We have approved a new warning to the prescribing information for the entire class of iodinated contrast media (or ICM) injections and monitoring recommendations for children 3 years or younger. The warning describes the risk of underactive thyroid or a temporary decrease in thyroid hormone levels. These risks and recommendations pertain to ICM given as an injection through an artery or vein.
Health care professionals should perform appropriate monitoring of patients from birth through 3 years for the possibility of hypothyroidism or a temporary decrease in thyroid hormone levels following exposure to ICM. Consider evaluating thyroid function within 3 weeks, especially in term and preterm neonates and children with some underlying conditions. If thyroid dysfunction is detected, treat and monitor thyroid function as clinically needed to avoid future cognitive and other developmental disabilities.
Certain pediatric patients are at an increased risk, including those who are newborns or have very low birth weight, prematurity, or the presence of cardiac or other conditions such as those requiring care in neonatal or pediatric intensive care units. Patients with cardiac conditions may be at greatest risk since they often require high doses of contrast during invasive cardiac procedures.
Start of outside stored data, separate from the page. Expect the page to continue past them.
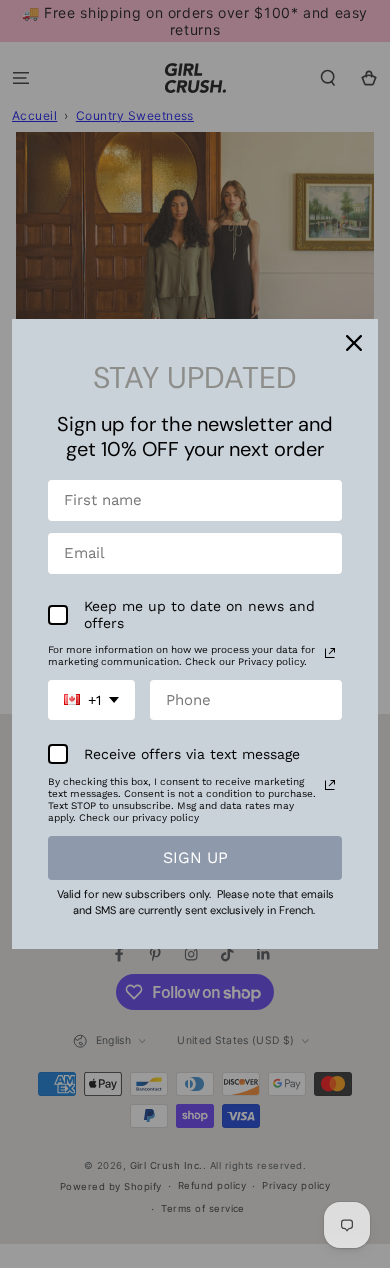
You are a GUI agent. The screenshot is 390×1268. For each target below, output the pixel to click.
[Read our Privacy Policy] (330, 653)
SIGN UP (195, 857)
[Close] (354, 343)
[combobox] (91, 700)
Since 2015 when FDA first alerted the public about cases of underactive thyroid in infants receiving ICM, six new research studies evaluating this risk have been published. We reviewed these six studies and the five earlier ones published in the medical literature that assessed thyroid function in a range of 10 to 2,320 children from birth through 3 years who were exposed to ICM. Most cases of decreased thyroid hormone levels were temporary and did not require treatment. The reported rate ranged from 1 percent to 15 percent and tended to be higher in newborns, particularly those who were preterm. Patients with cardiac conditions were at greatest risk since they often require high doses of contrast during invasive cardiac procedures such as catheterization and computed tomography. The time from ICM exposure to diagnosis ranged between 8.5 and 138 days, with most occurring within 3 weeks in some of the publications.
In 2015, we required the manufacturers of ICM products to conduct a study to investigate this safety issue further. However, we have concluded based on our review of the published studies that there is compelling evidence of a significant risk for underactive thyroid or a temporary decrease in thyroid hormone levels in newborns and children through 3 years after exposure to ICM; therefore, the study by the manufacturers is no longer needed.
Side effects involving ICM and other medicines should be reported to FDA’s MedWatch reporting program at www.fda.gov/medwatch.